- Work request -
Wherever the string "computer" appears in a line of the listing below, report that line.
____ Dataset extract
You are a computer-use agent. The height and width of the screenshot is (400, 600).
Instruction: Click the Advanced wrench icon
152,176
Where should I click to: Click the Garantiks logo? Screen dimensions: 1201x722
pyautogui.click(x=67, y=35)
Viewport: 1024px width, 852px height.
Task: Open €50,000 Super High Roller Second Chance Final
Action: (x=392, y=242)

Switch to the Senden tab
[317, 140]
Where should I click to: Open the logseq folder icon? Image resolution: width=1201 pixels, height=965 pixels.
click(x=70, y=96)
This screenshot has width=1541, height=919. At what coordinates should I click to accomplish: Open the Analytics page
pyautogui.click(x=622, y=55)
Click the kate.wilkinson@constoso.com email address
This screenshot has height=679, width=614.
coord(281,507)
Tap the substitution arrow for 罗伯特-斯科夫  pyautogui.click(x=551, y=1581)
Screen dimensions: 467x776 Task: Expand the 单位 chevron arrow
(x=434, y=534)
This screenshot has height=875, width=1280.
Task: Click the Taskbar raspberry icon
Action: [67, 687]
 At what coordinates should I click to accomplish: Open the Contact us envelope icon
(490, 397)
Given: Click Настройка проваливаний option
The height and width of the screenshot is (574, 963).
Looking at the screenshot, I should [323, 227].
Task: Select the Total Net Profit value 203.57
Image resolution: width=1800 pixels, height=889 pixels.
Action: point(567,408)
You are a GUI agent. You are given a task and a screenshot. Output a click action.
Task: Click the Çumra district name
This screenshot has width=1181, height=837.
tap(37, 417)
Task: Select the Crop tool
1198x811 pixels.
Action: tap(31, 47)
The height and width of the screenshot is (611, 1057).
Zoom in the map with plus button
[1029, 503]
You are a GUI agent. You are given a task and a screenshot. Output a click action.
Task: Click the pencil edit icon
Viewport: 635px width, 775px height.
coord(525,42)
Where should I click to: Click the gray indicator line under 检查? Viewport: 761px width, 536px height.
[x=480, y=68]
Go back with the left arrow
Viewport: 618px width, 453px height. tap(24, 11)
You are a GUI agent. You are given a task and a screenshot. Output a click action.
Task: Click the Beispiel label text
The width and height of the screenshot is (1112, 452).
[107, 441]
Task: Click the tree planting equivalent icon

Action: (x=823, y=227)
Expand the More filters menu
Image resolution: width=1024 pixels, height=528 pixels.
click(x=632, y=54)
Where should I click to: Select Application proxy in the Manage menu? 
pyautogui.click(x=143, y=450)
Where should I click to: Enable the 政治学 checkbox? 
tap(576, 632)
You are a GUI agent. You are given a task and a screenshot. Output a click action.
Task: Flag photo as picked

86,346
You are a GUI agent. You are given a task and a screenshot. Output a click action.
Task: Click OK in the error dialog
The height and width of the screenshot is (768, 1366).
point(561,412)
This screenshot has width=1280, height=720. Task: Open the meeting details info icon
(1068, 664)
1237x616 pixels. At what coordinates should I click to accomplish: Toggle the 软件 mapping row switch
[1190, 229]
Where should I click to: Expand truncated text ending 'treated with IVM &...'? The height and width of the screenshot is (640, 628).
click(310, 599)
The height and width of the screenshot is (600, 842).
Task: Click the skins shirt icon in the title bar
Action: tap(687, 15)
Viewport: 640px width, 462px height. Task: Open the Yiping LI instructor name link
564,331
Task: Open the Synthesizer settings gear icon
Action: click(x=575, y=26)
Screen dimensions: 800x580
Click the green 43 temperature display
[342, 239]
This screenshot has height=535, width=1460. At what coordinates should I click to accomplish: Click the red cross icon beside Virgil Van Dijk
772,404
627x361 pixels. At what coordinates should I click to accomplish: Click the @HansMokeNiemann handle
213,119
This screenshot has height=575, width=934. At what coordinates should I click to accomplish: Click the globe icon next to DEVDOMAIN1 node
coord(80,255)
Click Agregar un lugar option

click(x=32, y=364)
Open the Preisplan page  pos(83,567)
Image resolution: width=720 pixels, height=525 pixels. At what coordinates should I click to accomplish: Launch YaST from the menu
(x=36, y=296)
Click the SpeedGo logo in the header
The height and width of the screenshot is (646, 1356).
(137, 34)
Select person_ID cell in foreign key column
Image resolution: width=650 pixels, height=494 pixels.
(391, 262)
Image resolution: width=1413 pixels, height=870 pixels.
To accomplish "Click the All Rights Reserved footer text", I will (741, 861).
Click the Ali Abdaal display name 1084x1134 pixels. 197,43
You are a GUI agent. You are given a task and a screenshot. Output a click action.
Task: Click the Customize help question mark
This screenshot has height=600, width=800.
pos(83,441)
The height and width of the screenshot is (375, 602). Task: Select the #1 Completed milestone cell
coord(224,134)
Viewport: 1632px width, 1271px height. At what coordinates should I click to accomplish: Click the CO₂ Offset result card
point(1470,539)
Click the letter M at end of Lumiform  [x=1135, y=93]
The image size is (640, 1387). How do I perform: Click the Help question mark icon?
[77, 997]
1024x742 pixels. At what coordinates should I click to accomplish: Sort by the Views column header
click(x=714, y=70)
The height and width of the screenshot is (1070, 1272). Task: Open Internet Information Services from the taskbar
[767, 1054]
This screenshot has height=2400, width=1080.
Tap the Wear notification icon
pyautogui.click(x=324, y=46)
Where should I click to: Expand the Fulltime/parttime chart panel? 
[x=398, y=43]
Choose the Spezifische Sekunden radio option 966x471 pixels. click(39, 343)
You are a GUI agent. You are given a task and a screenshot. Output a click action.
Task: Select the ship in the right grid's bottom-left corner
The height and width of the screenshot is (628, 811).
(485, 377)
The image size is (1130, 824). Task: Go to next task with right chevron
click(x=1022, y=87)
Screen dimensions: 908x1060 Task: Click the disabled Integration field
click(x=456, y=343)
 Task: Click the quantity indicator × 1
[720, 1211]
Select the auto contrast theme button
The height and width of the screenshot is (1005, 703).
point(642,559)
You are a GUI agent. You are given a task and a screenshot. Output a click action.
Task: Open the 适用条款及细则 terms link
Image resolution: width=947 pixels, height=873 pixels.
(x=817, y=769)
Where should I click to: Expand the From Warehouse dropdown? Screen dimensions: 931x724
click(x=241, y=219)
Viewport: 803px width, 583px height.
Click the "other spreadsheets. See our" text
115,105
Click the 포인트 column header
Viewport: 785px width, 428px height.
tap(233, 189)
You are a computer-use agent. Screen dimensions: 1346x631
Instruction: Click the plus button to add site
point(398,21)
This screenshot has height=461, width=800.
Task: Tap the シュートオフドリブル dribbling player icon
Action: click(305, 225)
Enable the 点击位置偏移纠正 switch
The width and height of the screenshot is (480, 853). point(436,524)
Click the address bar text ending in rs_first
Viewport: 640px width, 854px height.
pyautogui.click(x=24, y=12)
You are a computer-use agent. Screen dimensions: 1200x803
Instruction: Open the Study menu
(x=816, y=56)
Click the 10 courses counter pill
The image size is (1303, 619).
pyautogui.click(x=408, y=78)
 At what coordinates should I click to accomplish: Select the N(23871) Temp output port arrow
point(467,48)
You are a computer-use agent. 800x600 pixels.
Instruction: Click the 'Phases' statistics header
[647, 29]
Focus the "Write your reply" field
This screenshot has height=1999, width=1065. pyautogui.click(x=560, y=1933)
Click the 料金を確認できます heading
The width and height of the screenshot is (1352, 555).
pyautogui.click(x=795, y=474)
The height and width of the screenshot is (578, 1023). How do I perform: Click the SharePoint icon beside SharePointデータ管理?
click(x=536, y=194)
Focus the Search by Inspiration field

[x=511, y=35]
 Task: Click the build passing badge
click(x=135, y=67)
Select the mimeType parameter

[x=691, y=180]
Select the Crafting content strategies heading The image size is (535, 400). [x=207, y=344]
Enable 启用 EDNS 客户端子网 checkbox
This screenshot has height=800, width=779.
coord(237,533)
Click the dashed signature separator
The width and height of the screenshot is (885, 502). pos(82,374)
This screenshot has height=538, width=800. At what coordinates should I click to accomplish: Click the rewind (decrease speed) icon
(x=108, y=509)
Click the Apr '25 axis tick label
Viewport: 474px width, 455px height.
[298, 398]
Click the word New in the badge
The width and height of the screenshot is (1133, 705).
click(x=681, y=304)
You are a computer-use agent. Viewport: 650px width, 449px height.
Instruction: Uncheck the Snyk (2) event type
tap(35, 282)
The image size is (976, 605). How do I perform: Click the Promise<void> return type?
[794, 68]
________
- Result of this exercise -
You are a computer-use agent. The height and width of the screenshot is (400, 600).
You are a computer-use agent. Screen dimensions: 1346x631
You are a computer-use agent. Screen dimensions: 1200x803
You are a computer-use agent. 800x600 pixels.
You are a computer-use agent. Viewport: 650px width, 449px height.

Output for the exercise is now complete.